What the task asks: Restate word for word the span of lines that opens with the line containing "Contact Steven (1153, 186)" and closes with the last line of the material. Include both ends and nothing more.

(Beginning of Material for this exercise)

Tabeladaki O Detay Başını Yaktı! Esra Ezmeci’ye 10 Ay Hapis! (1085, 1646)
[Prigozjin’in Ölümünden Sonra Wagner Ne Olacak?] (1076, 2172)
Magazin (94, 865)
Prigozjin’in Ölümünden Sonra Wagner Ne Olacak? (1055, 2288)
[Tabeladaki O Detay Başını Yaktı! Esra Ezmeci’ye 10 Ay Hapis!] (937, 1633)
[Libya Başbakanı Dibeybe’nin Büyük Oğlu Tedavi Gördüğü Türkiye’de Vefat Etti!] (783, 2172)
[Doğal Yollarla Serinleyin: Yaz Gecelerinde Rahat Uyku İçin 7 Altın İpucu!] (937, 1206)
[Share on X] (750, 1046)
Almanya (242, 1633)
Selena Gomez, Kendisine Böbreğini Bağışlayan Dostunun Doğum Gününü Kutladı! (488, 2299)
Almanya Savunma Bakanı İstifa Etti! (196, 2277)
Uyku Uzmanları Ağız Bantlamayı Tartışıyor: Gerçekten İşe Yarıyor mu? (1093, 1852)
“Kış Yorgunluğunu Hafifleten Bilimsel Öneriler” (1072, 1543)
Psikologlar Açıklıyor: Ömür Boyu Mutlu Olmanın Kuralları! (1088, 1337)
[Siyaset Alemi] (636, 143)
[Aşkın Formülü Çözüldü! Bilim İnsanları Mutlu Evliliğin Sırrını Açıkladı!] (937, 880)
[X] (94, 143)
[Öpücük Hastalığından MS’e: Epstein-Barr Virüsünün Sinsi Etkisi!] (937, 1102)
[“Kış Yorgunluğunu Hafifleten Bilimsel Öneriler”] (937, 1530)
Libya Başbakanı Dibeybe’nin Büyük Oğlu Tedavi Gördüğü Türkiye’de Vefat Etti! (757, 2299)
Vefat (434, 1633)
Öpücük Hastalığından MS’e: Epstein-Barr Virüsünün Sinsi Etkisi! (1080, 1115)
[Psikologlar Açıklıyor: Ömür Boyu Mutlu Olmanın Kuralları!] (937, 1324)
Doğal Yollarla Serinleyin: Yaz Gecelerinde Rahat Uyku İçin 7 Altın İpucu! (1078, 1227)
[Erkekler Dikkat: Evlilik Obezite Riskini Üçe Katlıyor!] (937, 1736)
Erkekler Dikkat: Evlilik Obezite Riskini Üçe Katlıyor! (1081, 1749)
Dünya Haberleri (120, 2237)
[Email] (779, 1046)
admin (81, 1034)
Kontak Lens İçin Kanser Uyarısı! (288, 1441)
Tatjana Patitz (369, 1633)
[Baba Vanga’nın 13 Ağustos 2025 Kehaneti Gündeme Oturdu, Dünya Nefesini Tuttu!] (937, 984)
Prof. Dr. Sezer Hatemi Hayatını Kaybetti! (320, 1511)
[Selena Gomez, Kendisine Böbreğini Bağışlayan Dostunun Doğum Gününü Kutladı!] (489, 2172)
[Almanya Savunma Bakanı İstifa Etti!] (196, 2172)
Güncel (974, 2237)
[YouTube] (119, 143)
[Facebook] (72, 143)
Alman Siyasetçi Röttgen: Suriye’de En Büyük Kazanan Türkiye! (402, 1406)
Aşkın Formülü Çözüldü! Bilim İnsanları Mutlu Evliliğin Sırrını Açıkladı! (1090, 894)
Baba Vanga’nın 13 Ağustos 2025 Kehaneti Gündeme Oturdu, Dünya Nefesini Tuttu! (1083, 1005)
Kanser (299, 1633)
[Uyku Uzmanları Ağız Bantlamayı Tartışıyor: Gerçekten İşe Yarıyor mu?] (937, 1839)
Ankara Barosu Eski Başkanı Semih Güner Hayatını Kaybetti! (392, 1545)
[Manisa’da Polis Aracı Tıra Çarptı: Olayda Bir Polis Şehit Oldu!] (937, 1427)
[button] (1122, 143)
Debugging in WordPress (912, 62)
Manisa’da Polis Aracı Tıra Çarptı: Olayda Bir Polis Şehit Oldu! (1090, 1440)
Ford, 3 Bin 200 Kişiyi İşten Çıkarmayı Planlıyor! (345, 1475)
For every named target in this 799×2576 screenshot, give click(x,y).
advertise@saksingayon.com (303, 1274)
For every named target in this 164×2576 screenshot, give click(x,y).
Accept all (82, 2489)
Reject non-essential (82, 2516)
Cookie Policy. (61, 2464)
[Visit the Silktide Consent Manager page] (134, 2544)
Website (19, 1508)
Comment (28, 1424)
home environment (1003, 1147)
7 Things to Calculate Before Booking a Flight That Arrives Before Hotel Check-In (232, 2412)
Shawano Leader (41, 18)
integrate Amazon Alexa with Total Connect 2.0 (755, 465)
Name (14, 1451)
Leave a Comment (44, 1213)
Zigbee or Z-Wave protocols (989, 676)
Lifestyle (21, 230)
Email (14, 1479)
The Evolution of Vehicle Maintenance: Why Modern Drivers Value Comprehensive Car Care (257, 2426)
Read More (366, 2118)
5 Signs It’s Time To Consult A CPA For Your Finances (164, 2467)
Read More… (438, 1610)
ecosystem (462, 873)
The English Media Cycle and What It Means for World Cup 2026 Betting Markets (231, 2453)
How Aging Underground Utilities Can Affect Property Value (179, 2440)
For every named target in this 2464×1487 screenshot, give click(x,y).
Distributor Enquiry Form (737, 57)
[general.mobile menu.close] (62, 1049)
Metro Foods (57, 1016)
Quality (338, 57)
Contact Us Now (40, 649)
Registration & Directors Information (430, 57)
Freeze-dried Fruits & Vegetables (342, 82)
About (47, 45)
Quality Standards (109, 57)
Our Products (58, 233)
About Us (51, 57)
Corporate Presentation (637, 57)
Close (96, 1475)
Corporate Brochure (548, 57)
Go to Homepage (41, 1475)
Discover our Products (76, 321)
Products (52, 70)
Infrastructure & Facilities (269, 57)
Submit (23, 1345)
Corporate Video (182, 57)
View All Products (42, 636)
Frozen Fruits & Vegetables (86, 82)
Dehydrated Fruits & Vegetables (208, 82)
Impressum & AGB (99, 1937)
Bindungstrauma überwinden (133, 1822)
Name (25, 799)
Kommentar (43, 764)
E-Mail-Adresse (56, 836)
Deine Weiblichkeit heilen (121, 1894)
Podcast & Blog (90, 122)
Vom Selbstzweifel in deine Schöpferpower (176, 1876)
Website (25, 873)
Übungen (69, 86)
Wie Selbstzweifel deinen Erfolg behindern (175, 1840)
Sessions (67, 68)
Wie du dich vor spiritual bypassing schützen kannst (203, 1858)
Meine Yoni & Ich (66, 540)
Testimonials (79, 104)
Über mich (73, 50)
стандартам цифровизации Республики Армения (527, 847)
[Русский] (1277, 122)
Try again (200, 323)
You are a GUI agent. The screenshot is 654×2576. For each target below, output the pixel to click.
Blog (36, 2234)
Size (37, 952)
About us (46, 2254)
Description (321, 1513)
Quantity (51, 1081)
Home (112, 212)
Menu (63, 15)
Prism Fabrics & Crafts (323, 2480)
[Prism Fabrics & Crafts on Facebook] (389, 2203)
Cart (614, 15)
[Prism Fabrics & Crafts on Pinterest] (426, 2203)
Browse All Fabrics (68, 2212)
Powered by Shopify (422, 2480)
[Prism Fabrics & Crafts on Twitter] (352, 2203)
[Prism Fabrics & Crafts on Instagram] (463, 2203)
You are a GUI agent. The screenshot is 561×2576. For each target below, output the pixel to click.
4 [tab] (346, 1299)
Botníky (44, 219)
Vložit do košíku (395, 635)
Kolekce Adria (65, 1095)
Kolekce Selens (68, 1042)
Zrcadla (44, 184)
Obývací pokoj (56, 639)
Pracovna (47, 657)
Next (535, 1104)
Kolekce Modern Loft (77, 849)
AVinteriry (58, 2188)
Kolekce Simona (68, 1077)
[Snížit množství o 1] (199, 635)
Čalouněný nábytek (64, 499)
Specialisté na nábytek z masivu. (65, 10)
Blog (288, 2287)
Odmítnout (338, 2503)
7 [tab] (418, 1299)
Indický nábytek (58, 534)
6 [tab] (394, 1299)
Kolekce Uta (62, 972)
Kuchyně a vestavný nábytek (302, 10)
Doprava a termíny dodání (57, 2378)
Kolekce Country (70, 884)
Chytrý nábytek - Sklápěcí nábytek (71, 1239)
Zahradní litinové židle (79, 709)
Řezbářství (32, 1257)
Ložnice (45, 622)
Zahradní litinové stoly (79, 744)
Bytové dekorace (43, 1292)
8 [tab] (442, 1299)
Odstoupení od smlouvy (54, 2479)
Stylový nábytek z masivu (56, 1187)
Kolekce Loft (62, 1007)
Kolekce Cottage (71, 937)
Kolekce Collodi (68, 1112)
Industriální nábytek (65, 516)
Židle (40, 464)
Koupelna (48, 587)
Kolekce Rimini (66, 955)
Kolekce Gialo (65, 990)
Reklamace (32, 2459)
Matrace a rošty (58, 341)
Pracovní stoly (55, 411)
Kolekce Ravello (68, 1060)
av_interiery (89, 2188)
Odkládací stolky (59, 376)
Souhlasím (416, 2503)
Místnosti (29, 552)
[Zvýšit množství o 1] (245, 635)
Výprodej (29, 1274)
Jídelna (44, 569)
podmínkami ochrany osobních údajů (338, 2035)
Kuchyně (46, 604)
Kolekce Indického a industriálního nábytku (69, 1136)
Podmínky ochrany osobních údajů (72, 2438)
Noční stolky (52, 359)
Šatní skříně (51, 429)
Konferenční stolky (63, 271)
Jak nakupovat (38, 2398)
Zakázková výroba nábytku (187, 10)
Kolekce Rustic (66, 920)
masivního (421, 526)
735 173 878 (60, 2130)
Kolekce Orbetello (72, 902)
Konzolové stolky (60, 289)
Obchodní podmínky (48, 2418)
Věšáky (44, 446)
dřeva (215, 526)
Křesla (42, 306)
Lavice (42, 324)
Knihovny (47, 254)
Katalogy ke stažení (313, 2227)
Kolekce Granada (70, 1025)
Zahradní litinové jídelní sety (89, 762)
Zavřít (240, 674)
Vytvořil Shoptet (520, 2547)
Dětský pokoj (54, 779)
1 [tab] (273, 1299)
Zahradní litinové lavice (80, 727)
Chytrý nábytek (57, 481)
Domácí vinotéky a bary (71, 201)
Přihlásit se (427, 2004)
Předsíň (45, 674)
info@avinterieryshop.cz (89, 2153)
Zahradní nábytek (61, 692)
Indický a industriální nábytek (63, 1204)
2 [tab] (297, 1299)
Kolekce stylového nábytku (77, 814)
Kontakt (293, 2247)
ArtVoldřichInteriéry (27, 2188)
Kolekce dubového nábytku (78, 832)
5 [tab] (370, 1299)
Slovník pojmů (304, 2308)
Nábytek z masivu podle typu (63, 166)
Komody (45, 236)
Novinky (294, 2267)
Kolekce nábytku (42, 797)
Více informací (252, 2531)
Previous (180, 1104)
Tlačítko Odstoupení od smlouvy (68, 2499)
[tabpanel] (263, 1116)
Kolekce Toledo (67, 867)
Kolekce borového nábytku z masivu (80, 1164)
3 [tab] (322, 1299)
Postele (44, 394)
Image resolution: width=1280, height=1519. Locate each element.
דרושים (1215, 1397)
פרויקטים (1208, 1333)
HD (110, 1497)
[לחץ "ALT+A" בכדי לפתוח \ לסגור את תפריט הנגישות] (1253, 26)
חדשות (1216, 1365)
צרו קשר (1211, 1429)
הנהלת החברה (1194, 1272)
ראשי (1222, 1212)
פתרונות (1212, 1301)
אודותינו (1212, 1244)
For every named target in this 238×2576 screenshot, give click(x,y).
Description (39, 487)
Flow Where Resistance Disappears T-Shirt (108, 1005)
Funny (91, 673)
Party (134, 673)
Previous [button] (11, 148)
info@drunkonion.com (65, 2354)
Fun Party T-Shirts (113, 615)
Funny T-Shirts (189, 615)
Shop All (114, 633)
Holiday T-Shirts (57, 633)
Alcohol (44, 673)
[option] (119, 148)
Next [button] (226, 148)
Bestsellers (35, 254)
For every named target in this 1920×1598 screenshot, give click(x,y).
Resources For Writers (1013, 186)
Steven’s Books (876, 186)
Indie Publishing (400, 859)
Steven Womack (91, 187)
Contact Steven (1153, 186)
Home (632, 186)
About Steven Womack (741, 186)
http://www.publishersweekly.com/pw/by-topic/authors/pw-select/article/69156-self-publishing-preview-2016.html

(End of Material for this exercise)

Answer for the task:
Contact Steven (1153, 186)
Home (632, 186)
About Steven Womack (741, 186)
http://www.publishersweekly.com/pw/by-topic/authors/pw-select/article/69156-self-publishing-preview-2016.html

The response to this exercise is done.